Why do we use such sparse language? It’s the same in our Parsha. We hear G-d's commands from the prophet Isaiah in the haftarah. "Be comforted" that’s it, "Nachamu Nachamu Ami”. Wouldn’t more love need to be expressed from the Holy One? The utterance of this staccato expression feels void of compassion. In our low points we beg for G-d’s consoling intimacy, but all we get are two callous “Nachamu”s. Nachamu is a response to the destroyed state of the Beit Hamikdash and Yerushalaim that we mourn on Tisha B’av, but because Nachamu is echoed a second time, we know that it’s about the exiles we have carried all over the world. Don’t read it as a suggestion, G-d speaks it as a commandment. “Be Comforted", even, maybe, do the work to comfort yourselves. It doesn’t say, "I’ll comfort you", nor "I’ll never leave you". It seems that G-d expects us to have a faith beyond ourselves. It is so minimal, so lacking. We have no choice, G-d says, “You must comfort”.

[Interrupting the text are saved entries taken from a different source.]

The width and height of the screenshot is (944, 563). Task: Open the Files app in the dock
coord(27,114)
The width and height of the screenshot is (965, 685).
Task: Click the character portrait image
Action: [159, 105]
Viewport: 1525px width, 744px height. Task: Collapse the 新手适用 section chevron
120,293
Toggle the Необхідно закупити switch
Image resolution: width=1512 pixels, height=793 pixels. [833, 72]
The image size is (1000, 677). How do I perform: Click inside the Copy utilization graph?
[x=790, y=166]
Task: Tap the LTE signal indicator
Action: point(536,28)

How can we blend? We want poetry and G-d wants action. G-d gives every human being an extraordinary gift: the riches of their imagination. Each experience in our lives approximates a unique answer that informs us of what “Nachamu” might mean -- if we actively hold this question before us and revolve our answer we will intuit what G-d wants. We grow our ideas and ideals of comfort by expressly comforting others. We can embody this commandment, “Nachamu”. Say, “I will give what I need from G-d's comfort to others". The love we crave from G-d will be the love we present to Israel. We realize our mind's imaginings as we receive G-d’s signs of loving embrace. We describe the holiness of G-d Presence within our own parameters of life, and so we live with an idyllic notion actualized.
My mother never really wanted to go back to Auschwitz. There, as a teenager, she met the Malach HaMavet. She was reticent to return to the place in which the memory of cruel destruction ran amuck unimpeded. She didn’t want to look back; she was an artist of the Holocaust, but she always painted the piercing blue light overwhelming the blurred darkness of the past. In fact, she faced forward when she volunteered in the jail system of her adopted hometown to make art with women, who were incarcerated and separated from their children. She showed them, there in jail, to always live for freedom and meaning and expression and not to succumb to the despair of a dying spirit. She embodies: “Nachamu Nachamu Ami”. I see its holy call to life.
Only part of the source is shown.